(Exercise description): List every line in this data where the string "option" occurs.
━━━ Stored data ━━━
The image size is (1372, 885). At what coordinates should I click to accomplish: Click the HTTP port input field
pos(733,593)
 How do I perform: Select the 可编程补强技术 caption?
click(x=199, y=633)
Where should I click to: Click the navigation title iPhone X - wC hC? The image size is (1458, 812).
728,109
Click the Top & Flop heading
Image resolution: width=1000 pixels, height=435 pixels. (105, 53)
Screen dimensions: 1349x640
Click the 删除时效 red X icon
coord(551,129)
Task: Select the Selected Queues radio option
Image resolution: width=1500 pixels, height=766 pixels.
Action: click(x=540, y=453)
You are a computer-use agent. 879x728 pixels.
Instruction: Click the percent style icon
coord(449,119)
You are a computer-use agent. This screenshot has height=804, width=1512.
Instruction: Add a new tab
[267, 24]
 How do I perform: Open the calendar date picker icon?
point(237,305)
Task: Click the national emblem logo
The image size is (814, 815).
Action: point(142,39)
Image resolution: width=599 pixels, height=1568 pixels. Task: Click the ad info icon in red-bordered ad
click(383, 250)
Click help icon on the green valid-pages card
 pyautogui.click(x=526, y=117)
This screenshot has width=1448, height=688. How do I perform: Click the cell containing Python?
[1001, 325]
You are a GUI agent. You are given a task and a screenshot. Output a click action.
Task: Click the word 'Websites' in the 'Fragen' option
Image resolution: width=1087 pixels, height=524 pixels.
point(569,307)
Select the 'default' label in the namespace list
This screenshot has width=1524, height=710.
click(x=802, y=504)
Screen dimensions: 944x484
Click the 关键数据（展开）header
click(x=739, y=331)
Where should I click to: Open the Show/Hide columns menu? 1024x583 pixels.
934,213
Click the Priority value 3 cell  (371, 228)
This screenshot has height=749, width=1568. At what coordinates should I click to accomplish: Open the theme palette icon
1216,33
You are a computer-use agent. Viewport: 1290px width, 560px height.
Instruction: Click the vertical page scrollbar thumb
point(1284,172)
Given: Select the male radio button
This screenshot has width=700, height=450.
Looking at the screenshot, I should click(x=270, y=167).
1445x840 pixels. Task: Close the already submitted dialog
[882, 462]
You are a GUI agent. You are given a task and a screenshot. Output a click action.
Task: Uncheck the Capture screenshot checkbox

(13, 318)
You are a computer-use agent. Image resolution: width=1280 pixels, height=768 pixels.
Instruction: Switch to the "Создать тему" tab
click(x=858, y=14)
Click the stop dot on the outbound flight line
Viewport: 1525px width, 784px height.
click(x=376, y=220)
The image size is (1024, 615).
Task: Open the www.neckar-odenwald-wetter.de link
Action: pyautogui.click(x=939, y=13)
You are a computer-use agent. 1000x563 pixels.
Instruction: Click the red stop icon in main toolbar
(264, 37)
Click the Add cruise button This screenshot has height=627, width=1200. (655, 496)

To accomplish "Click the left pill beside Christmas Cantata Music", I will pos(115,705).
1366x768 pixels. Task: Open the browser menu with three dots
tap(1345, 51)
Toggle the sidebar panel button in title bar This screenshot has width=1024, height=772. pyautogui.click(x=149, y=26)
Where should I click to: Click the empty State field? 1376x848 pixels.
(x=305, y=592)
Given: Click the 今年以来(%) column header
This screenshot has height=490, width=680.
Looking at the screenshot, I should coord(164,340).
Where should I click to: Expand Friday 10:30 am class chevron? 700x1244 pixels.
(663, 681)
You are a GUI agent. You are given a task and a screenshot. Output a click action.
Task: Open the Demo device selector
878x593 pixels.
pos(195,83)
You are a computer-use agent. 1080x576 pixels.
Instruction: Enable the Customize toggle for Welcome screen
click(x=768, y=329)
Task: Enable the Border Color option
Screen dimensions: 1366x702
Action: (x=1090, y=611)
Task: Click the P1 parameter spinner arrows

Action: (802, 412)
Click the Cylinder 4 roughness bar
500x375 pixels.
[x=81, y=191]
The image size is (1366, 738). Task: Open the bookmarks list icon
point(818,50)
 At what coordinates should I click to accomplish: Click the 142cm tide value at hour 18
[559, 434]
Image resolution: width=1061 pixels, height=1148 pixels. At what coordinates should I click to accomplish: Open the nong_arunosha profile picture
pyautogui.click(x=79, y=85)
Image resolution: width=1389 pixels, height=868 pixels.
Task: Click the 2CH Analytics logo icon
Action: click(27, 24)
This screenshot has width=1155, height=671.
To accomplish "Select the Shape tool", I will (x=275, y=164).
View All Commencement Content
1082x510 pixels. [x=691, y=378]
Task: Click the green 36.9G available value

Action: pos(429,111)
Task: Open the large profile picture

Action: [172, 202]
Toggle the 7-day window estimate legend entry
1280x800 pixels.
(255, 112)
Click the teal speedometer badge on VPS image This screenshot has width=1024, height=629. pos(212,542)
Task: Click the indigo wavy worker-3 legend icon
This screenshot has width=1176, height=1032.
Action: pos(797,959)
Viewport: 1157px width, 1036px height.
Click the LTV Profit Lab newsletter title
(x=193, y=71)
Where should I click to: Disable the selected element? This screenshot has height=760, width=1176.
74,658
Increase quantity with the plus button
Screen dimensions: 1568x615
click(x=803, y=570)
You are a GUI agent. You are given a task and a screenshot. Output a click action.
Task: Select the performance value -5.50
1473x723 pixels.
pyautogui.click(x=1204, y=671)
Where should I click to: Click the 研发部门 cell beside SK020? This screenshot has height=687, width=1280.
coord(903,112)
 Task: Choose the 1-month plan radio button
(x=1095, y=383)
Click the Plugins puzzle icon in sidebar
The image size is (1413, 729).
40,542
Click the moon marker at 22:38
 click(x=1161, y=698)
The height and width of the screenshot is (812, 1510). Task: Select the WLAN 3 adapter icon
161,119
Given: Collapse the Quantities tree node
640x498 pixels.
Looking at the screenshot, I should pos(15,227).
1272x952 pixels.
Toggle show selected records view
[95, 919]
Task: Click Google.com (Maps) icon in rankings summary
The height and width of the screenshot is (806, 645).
━━━
(Solution to this task):
Task: Select the Selected Queues radio option
Task: Click the word 'Websites' in the 'Fragen' option
Task: Enable the Border Color option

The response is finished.